Waiting for my world to change. To be where I thought my life was.

None of it turned out quite the way I’d planned. But then little has, and most of what’s been unexpected has ended up being good to me, even if it didn’t always seem so at the time. But once the fragments get pieced together, refined and glazed over, once it’s in the rearview, then it can become a story and make sense.

Just a few notes of that song though, it brings me right back to that spot in my past – working with my friend Jason at the Exxon station his family owned just around the corner from the Montgomery Mall. Summer just around the corner, the air was already getting heavy and humid, and we’d be going different ways – he was off to Boston and I was heading for Ann Arbor. I was starting Summer term, not just because I’d heard it made acceptance a little more likely, but also because I was itching so badly for it. I can smell the gasoline on my hands, which I much preferred to the distinct scent of Kimchi fermenting in Jason’s garage. I keep trying to clean the grease of my fingers, but it’s the green and white checkered rag I’m using that keeps making things dirtier.

That blank impatient space between chapters – that’s was the song Ceremony makes me think of.

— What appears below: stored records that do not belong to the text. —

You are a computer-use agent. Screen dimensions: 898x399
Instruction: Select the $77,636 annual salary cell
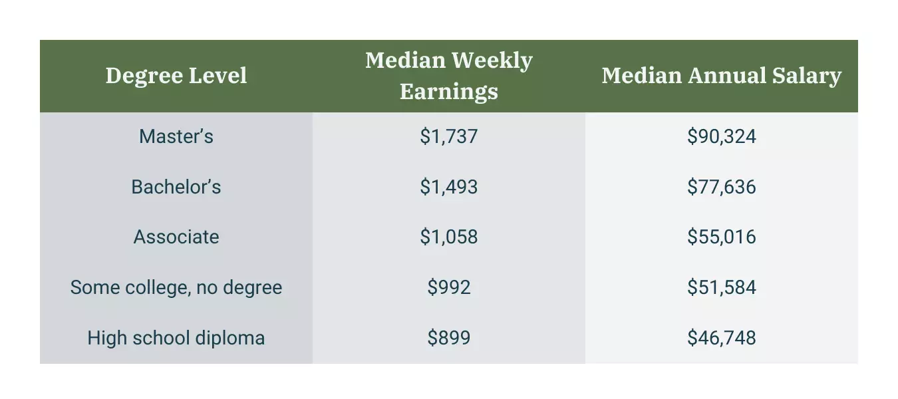click(722, 187)
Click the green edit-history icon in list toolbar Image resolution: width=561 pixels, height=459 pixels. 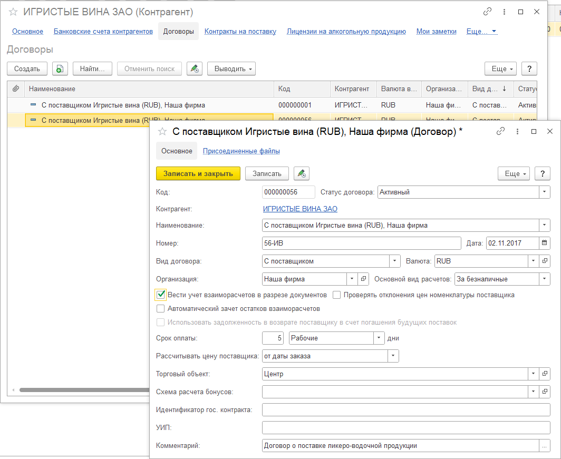195,69
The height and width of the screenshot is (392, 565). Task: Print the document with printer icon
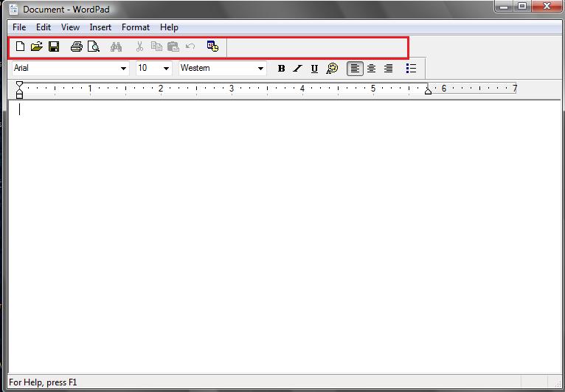(77, 47)

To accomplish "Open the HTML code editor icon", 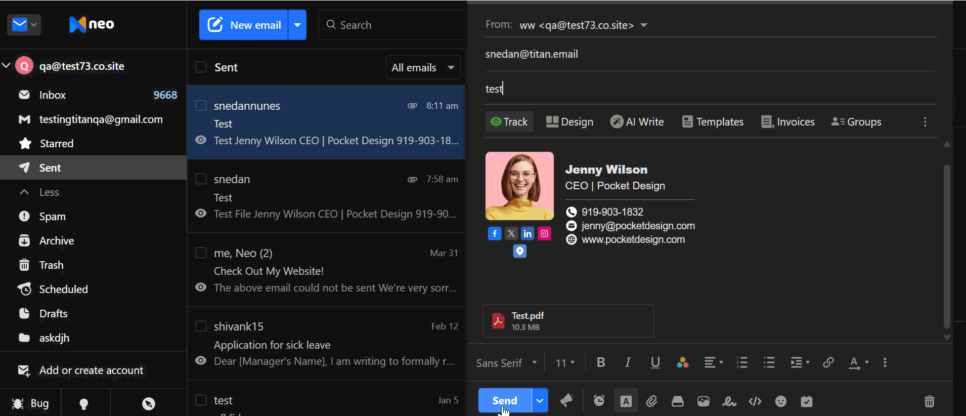I will 755,401.
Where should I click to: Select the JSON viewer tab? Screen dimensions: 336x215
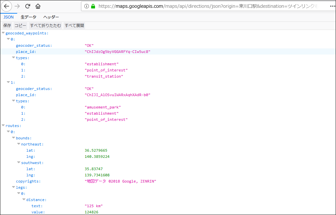point(8,17)
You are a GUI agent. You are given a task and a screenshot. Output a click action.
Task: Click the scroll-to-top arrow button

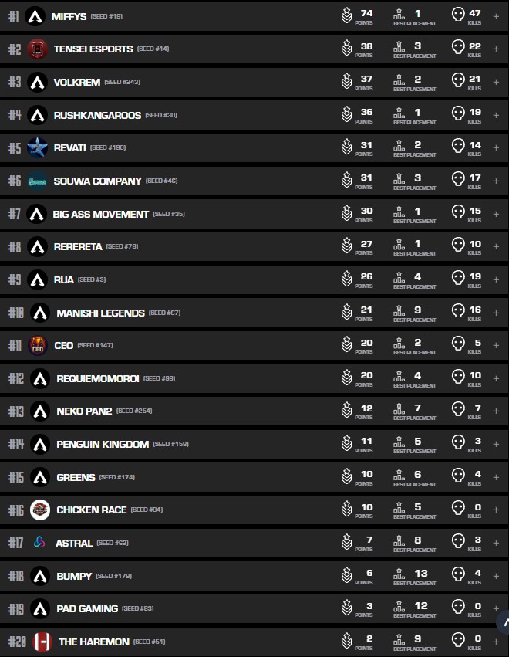click(504, 622)
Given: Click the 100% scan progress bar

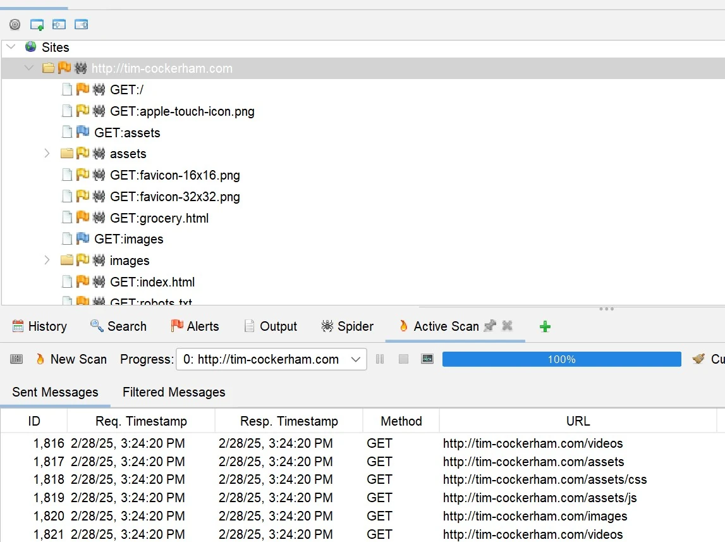Looking at the screenshot, I should [561, 359].
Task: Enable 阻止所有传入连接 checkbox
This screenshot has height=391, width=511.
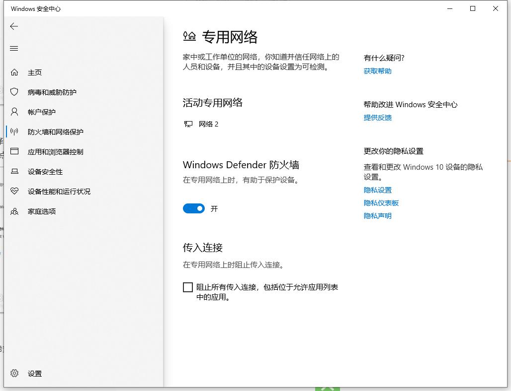Action: 188,287
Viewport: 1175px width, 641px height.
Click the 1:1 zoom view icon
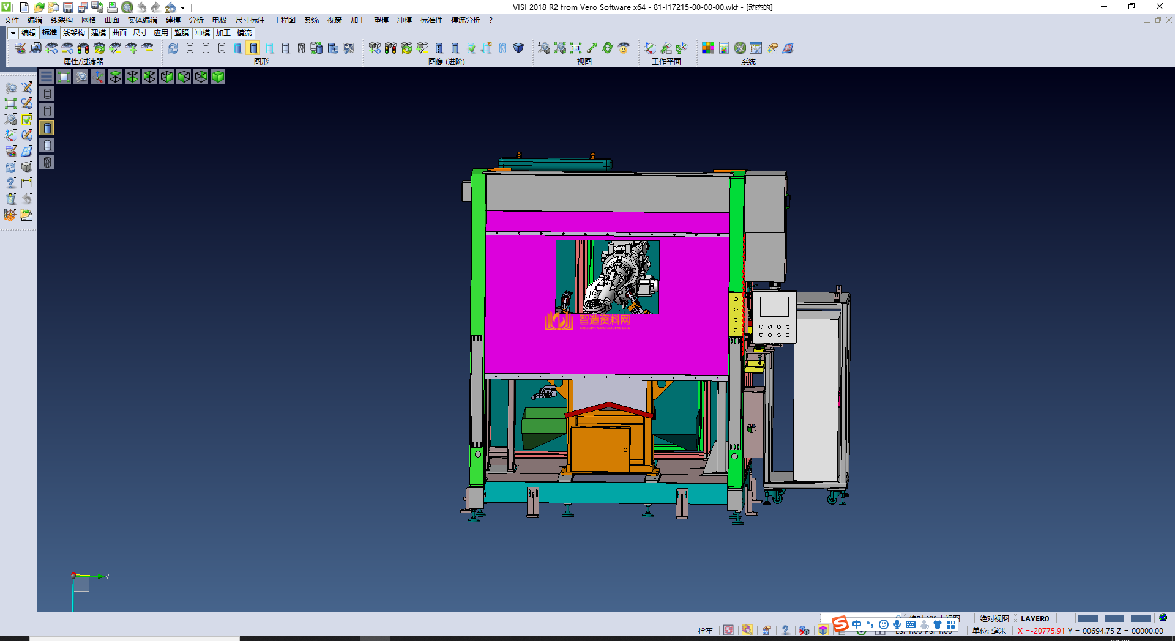[576, 48]
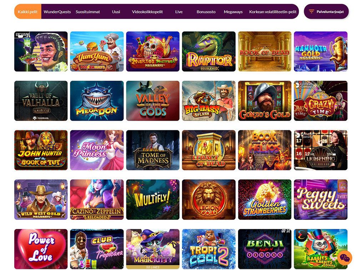Open the Live games tab
Viewport: 357px width, 270px height.
[179, 12]
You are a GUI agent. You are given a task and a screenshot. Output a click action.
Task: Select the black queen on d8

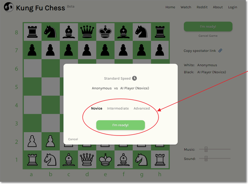[87, 32]
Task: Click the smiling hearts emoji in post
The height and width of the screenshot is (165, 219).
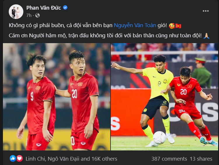Action: click(x=172, y=26)
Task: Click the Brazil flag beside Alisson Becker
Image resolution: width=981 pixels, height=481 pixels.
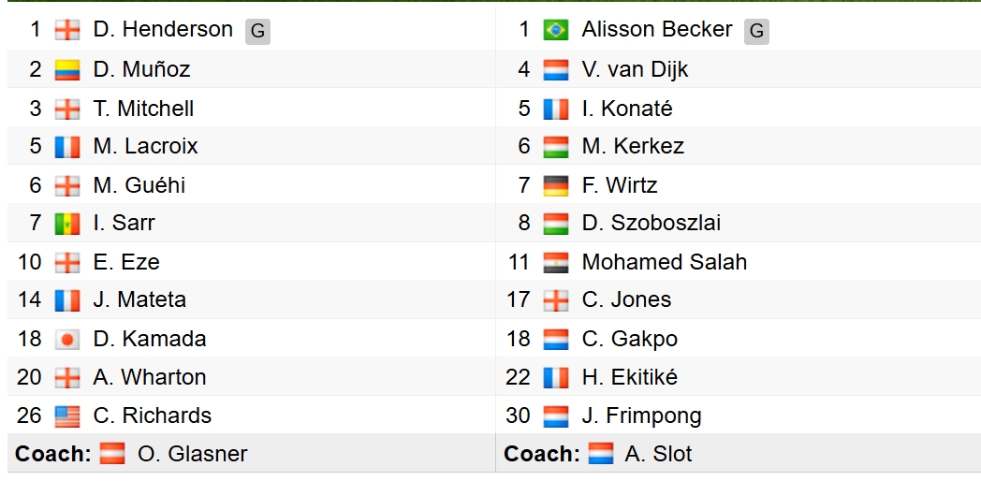Action: point(556,30)
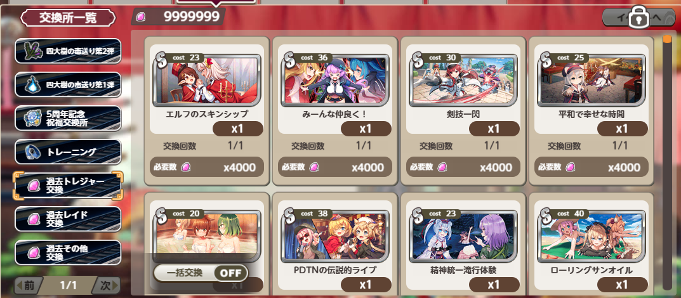Open 平和で幸せな時間 card thumbnail
This screenshot has height=298, width=681.
tap(591, 79)
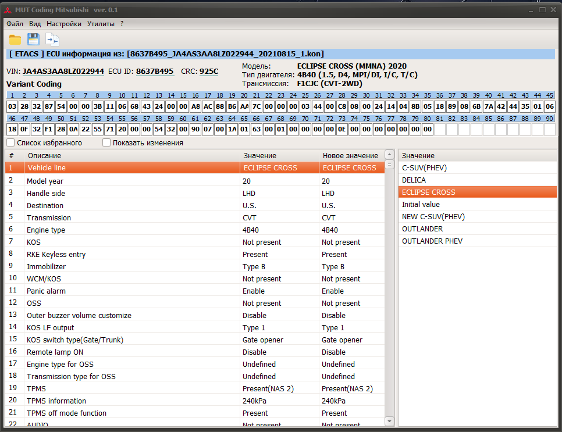
Task: Click hex byte 1 value cell
Action: click(x=12, y=107)
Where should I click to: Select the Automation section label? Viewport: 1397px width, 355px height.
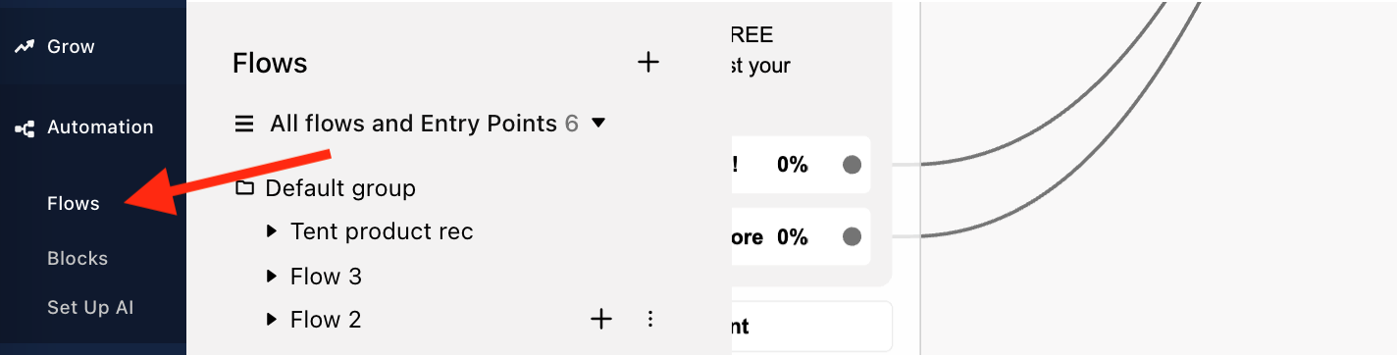coord(100,127)
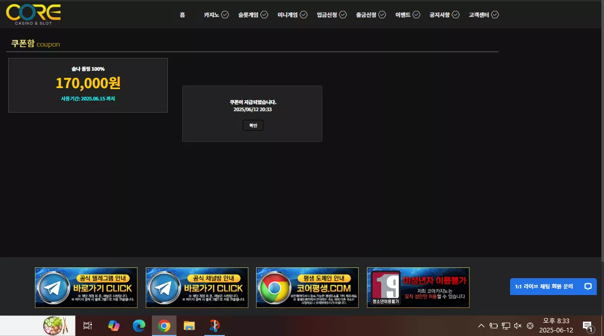The image size is (604, 336).
Task: Open Copilot icon in taskbar
Action: (113, 326)
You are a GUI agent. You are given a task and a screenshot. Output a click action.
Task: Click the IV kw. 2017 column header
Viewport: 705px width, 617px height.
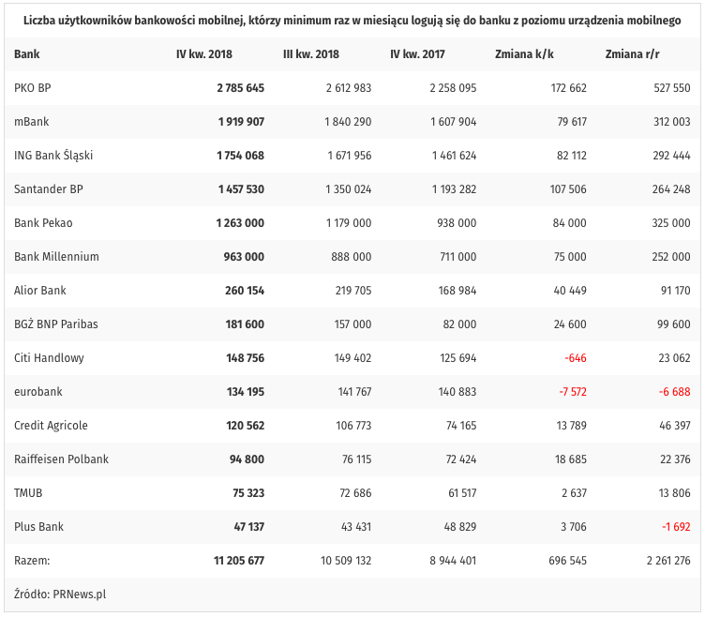point(417,53)
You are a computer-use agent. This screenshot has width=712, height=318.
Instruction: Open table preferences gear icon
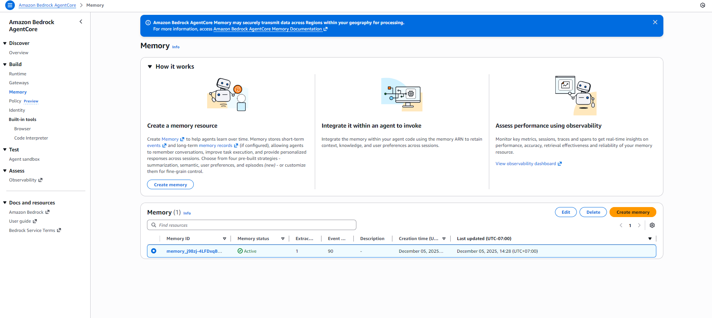click(x=652, y=225)
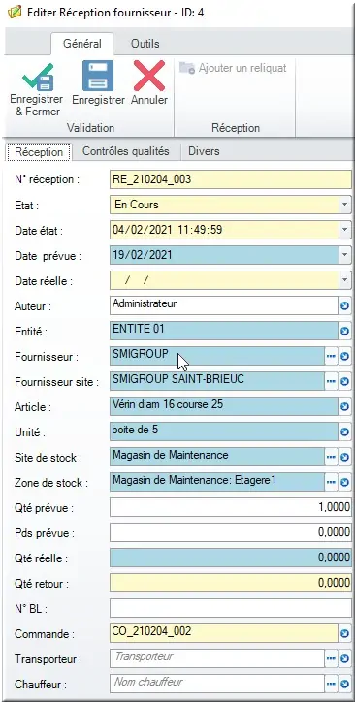
Task: Click the Ajouter un reliquat folder icon
Action: click(187, 68)
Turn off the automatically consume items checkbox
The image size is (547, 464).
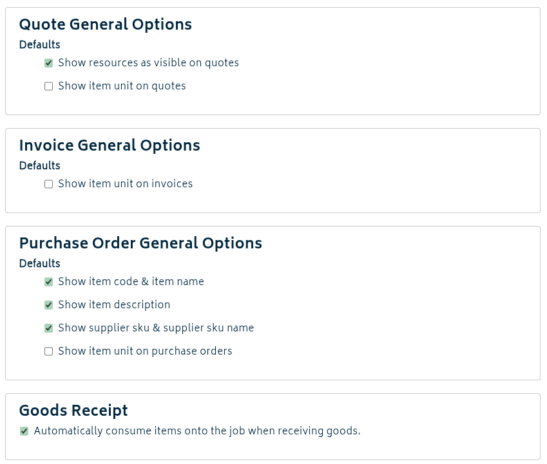pyautogui.click(x=24, y=431)
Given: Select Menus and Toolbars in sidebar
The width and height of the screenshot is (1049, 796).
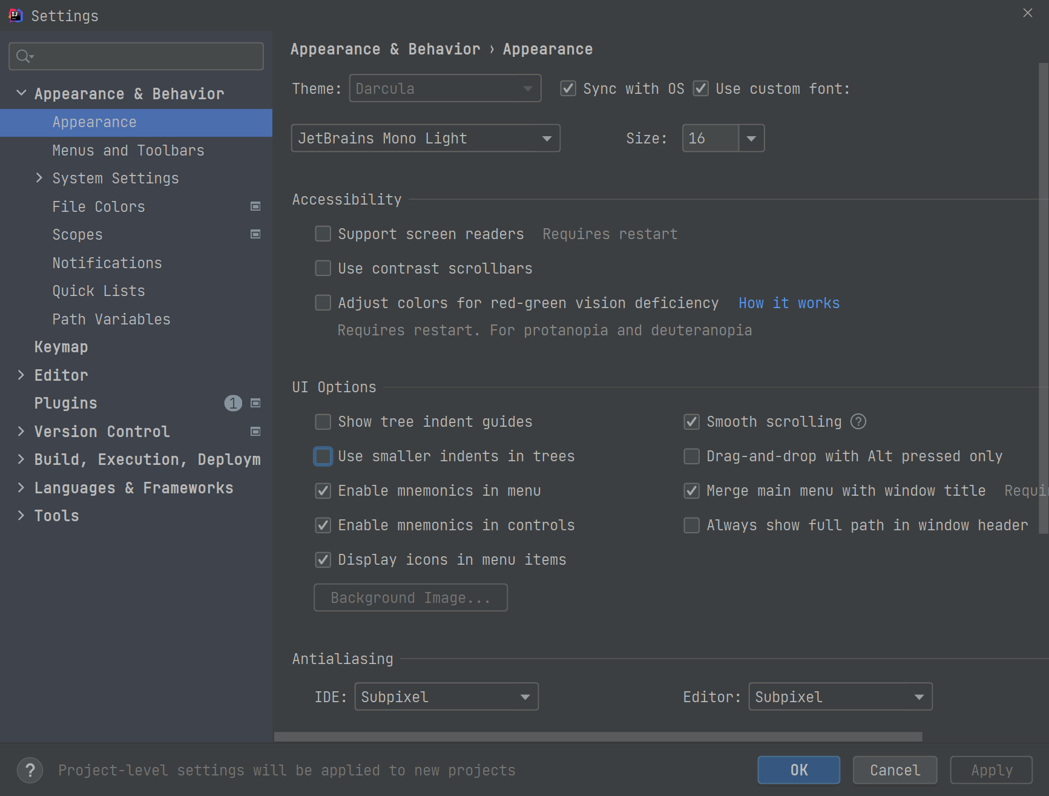Looking at the screenshot, I should [128, 150].
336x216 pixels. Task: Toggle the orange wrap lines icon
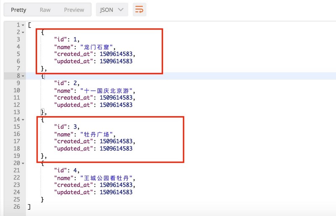pos(139,10)
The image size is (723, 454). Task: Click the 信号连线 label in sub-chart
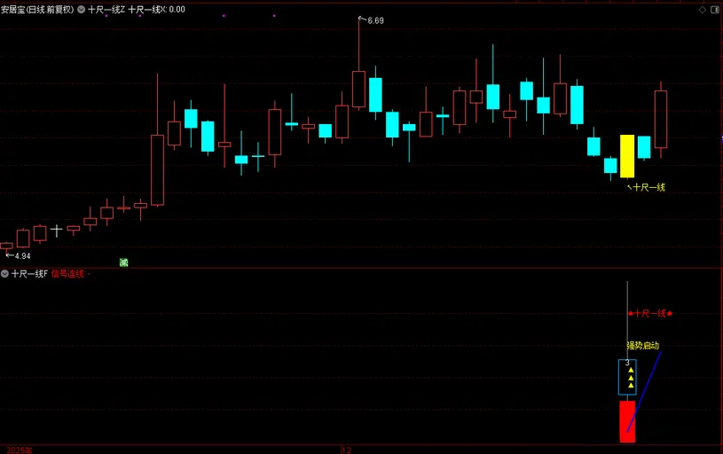click(67, 274)
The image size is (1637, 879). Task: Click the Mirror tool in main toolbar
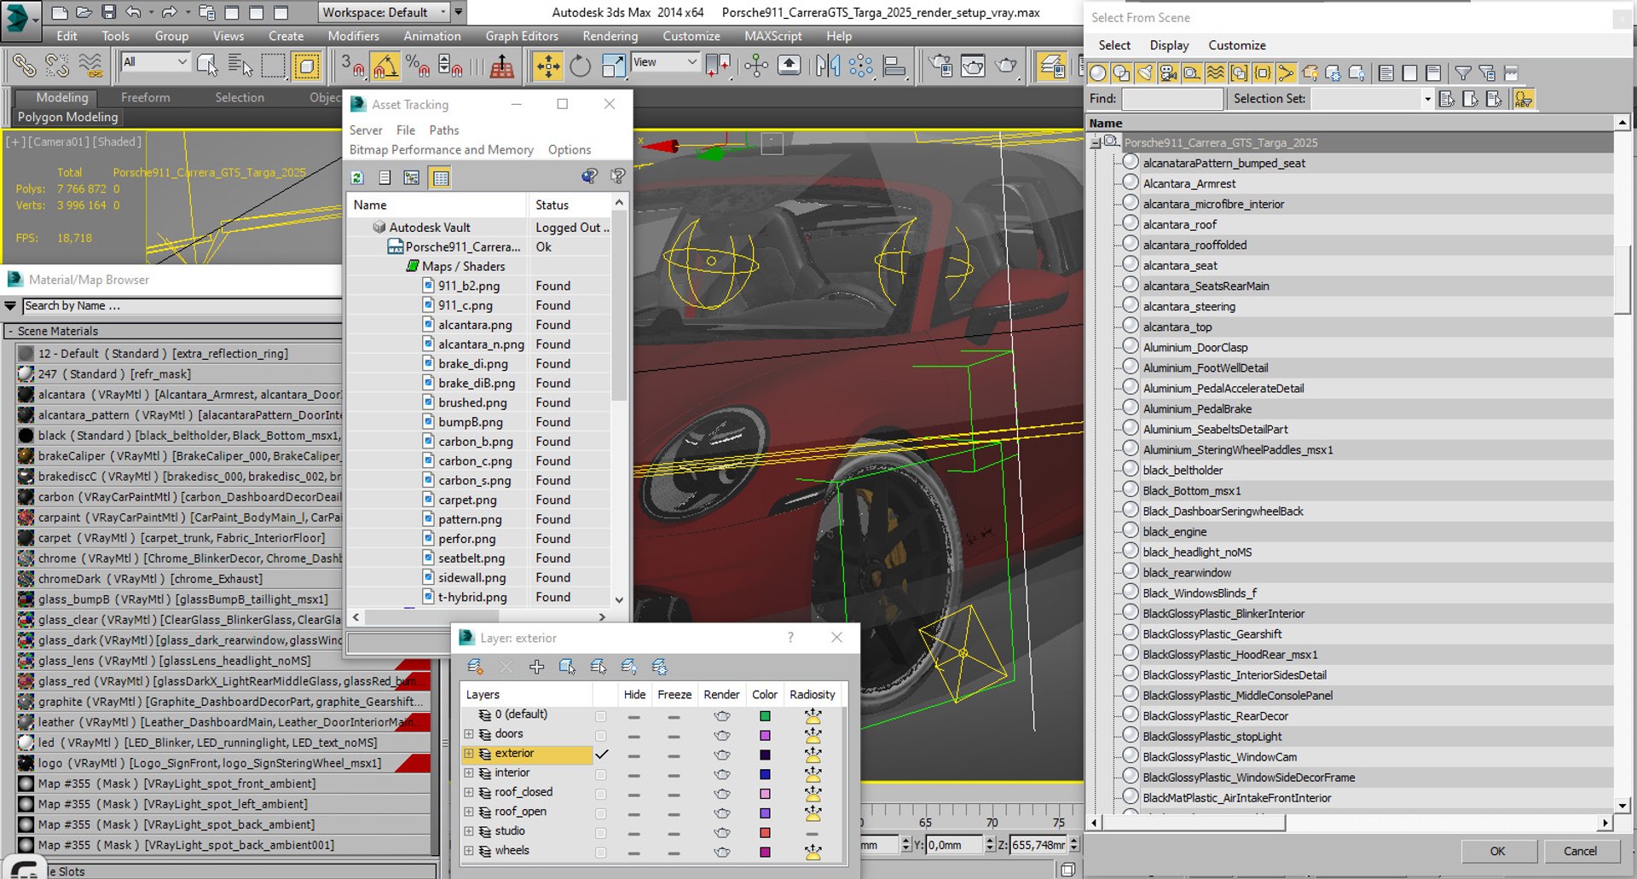click(x=827, y=66)
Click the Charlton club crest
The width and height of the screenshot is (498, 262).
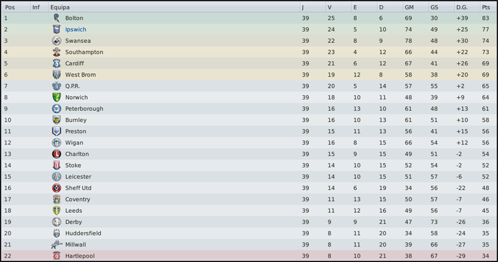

My painting "Ceremony," made while listening to the song

It was originally written when the band was still Joy Division, before Ian Curtis ended his life on the night of the band’s first world tour. They too found themselves between worlds – in transition from a strange new sound in basement clubs to becoming world renowned pioneers in electronic music. En route to becoming legendary. Post Joy Division but pre New Order, which is what the survivors would become – this one song seems to bridge those two different periods, without fitting comfortably into either. An interlude, and one to which I was particularly attuned at the time.

It’s up tempo, but still down. Minor chords played fast. The murky vocals and lyrics further shaping some new hybrid emotion. Angsticipation.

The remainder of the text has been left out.